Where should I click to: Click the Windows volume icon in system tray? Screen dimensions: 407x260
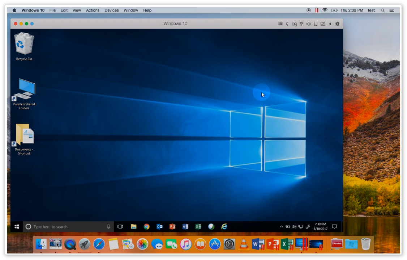(x=294, y=227)
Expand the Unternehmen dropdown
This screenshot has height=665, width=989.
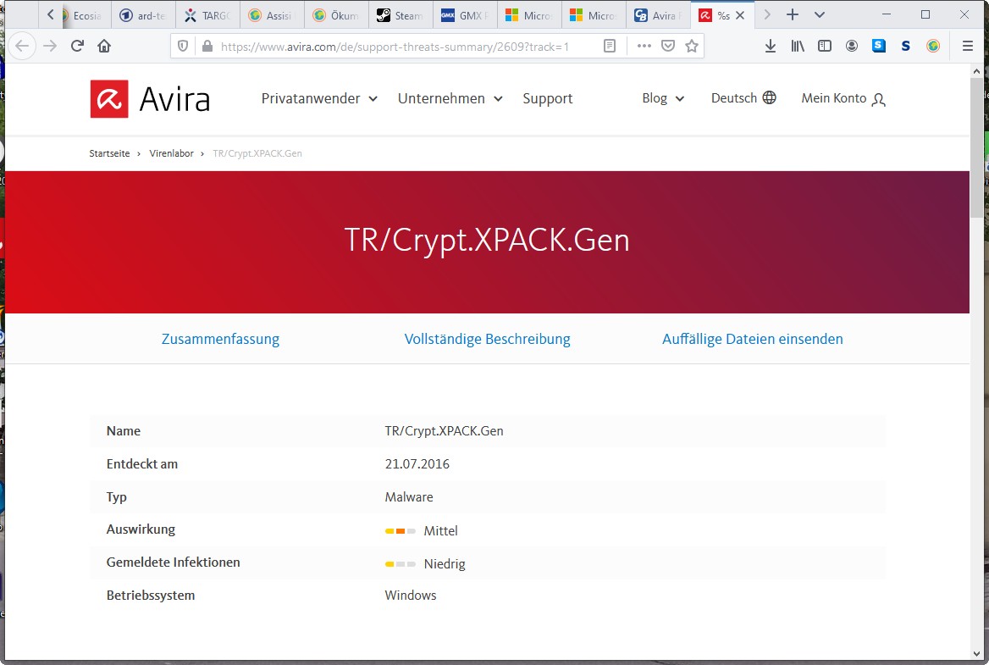450,98
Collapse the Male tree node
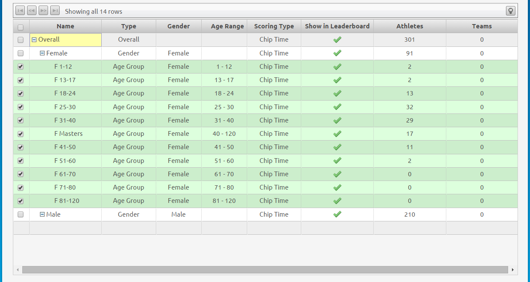This screenshot has height=282, width=530. (42, 215)
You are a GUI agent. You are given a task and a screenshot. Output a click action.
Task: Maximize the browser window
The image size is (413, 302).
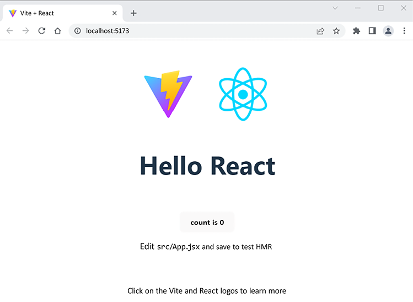click(x=380, y=8)
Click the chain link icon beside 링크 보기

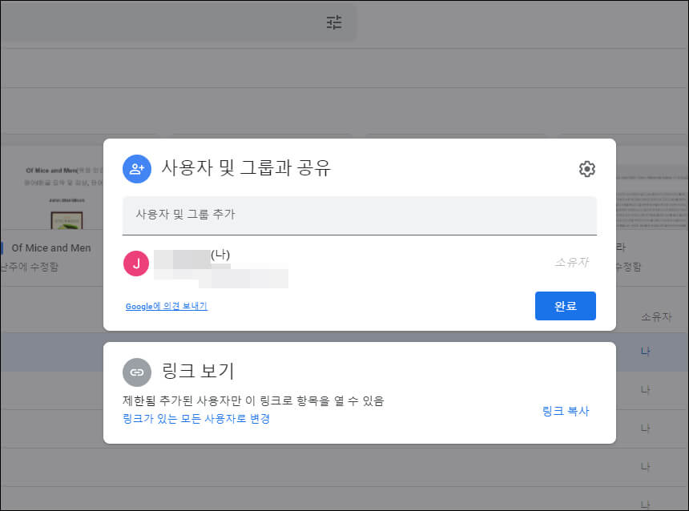[136, 372]
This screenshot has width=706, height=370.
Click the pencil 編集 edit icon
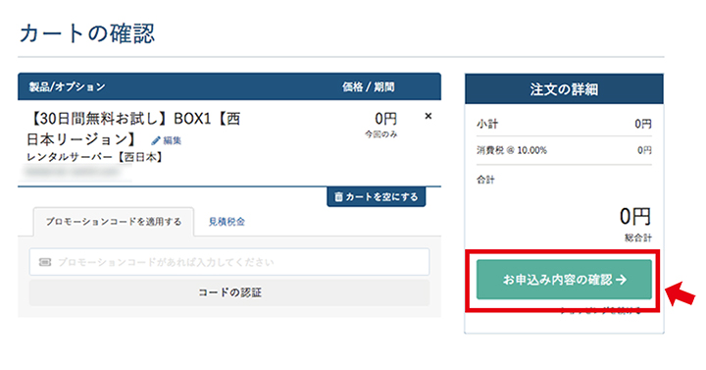[x=156, y=141]
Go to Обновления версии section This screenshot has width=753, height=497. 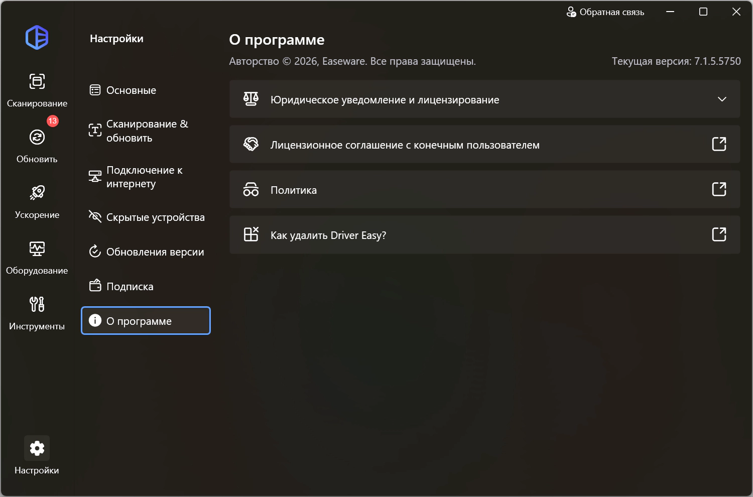[146, 252]
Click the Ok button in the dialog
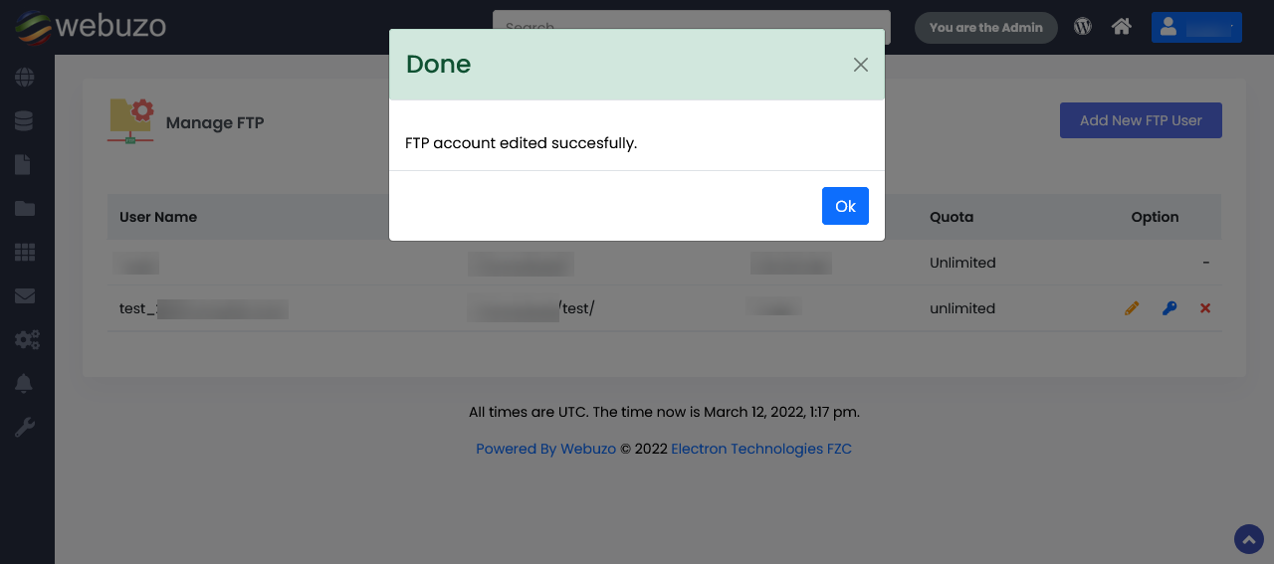 845,206
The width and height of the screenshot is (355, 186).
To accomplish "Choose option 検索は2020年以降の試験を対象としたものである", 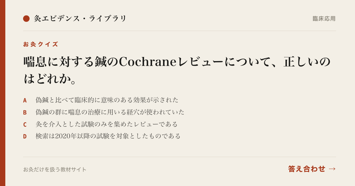I will (x=108, y=136).
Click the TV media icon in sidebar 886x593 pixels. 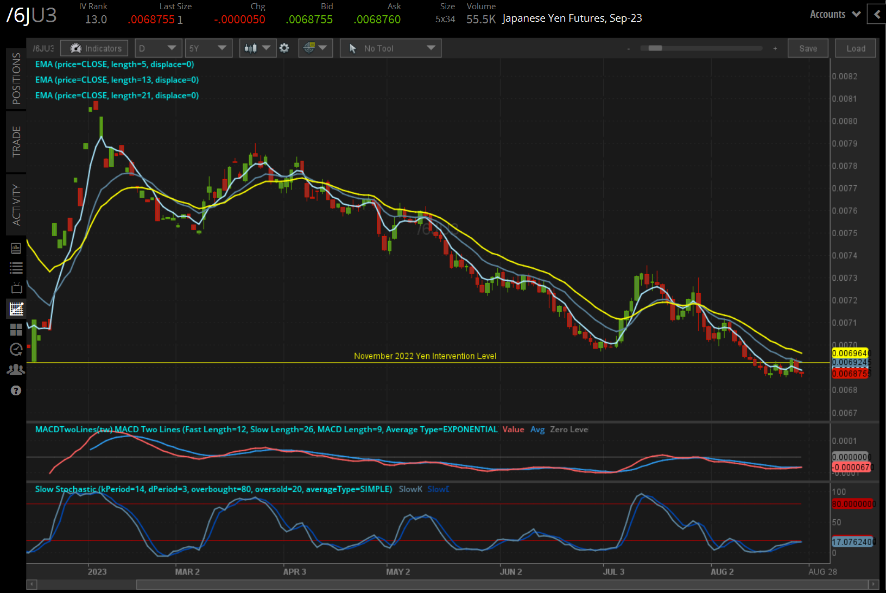click(16, 288)
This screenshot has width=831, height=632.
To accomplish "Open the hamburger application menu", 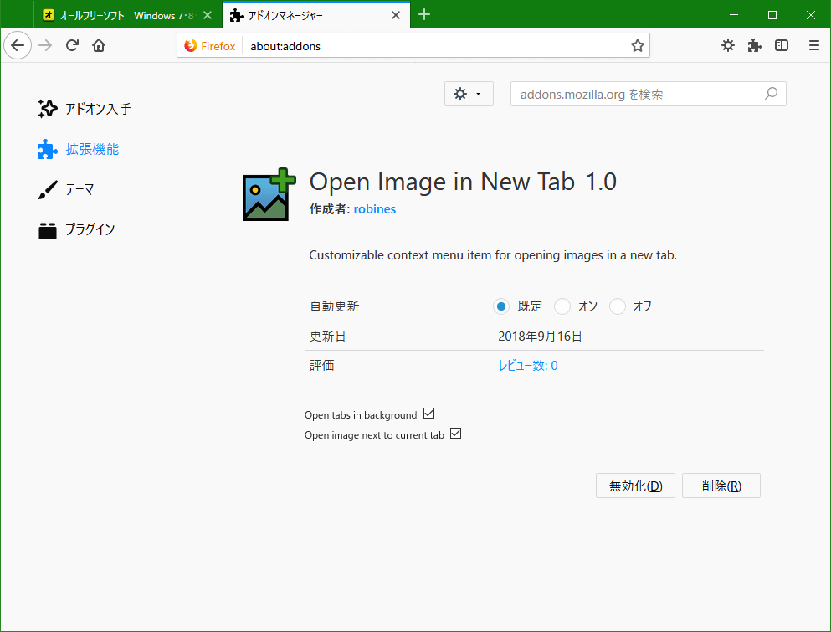I will pyautogui.click(x=813, y=45).
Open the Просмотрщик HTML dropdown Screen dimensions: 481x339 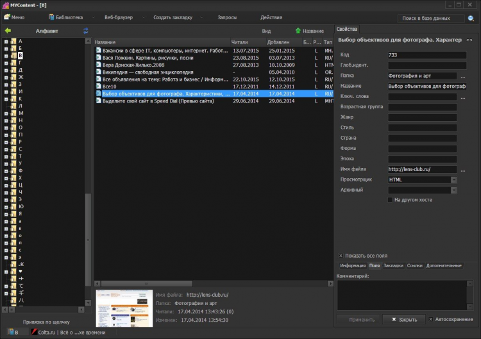[x=454, y=180]
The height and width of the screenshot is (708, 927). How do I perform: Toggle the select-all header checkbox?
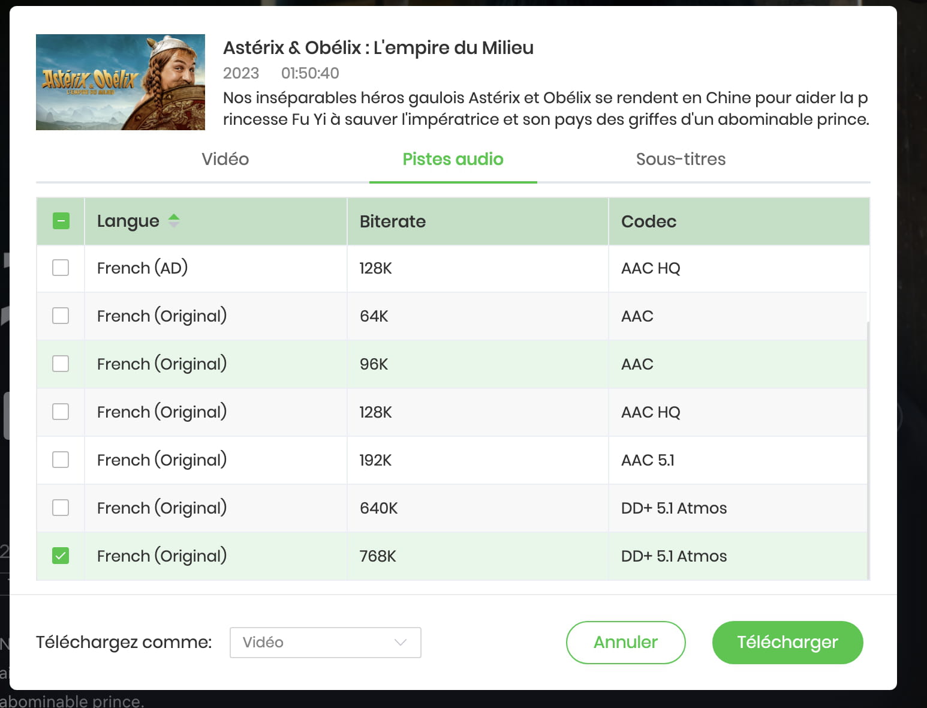[61, 221]
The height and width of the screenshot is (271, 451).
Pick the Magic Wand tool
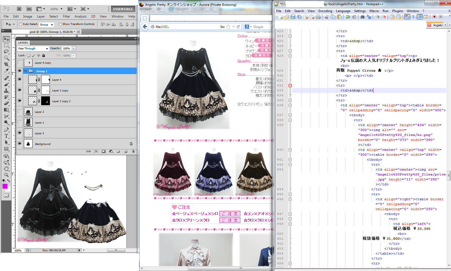(6, 58)
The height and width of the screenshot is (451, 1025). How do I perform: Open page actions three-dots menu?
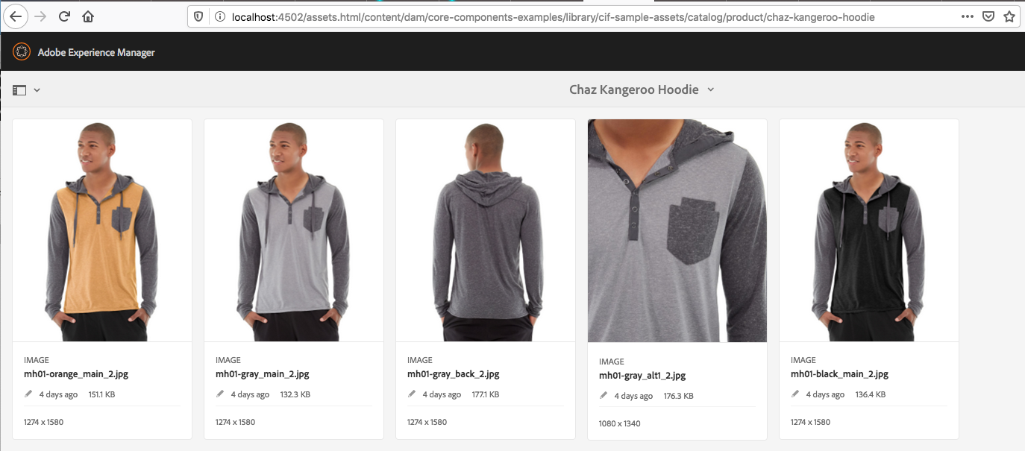pos(967,16)
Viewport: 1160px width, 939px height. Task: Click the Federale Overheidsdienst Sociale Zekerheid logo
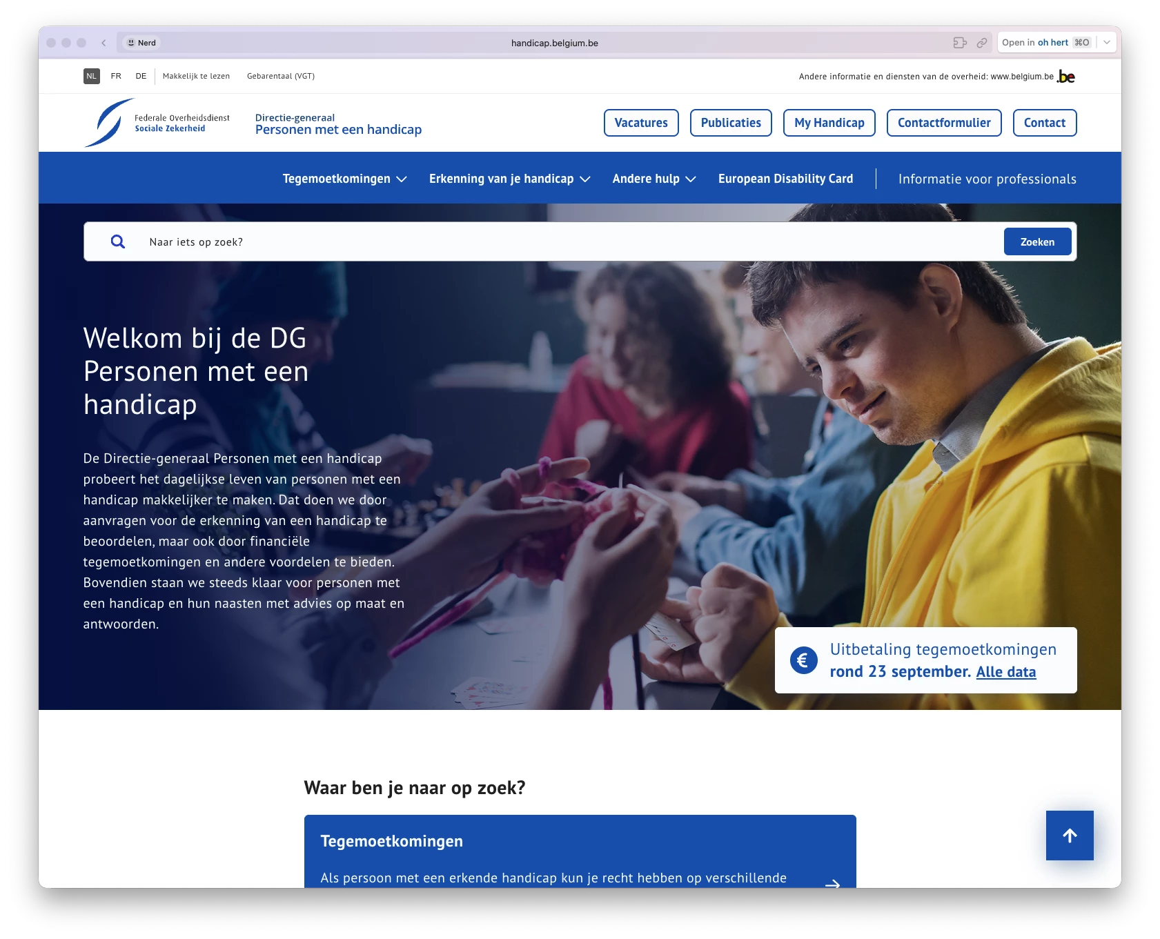157,123
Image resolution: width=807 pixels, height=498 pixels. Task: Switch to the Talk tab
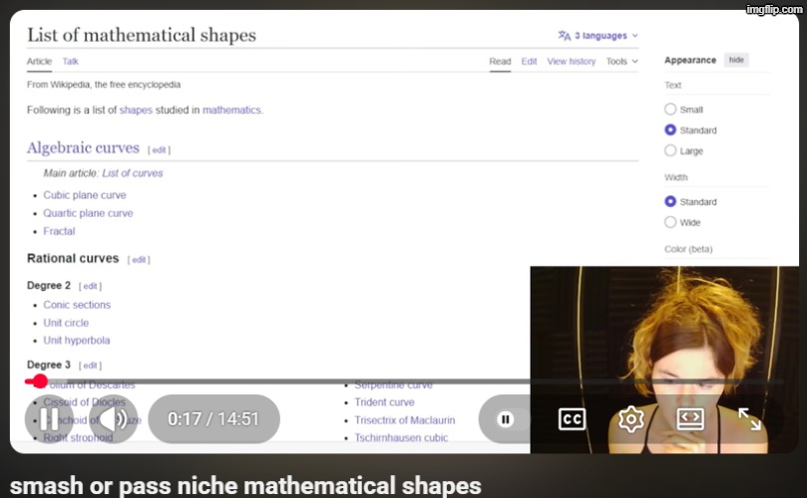71,62
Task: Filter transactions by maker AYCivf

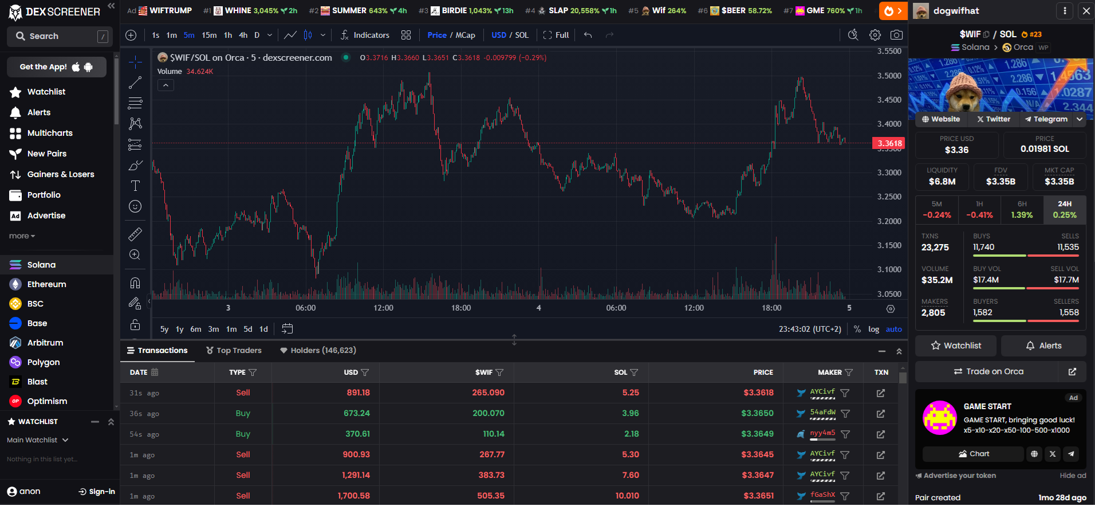Action: click(x=845, y=393)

====

● **EXERCISE**
Rewrite the stretch of records from the line containing "The height and width of the screenshot is (708, 927)." through the line containing "pos(967,16)", requests included, shifting every coordinate in the answers by -15. Leave the pictures out.

● **TASK SOLUTION**
The height and width of the screenshot is (708, 927). How do I perform: Toggle the select-all header checkbox?
[46, 206]
The height and width of the screenshot is (271, 451).
Pick the Magic Wand tool
(-9, 43)
The height and width of the screenshot is (451, 1025). How do I perform: Open page actions three-dots menu?
pos(952,1)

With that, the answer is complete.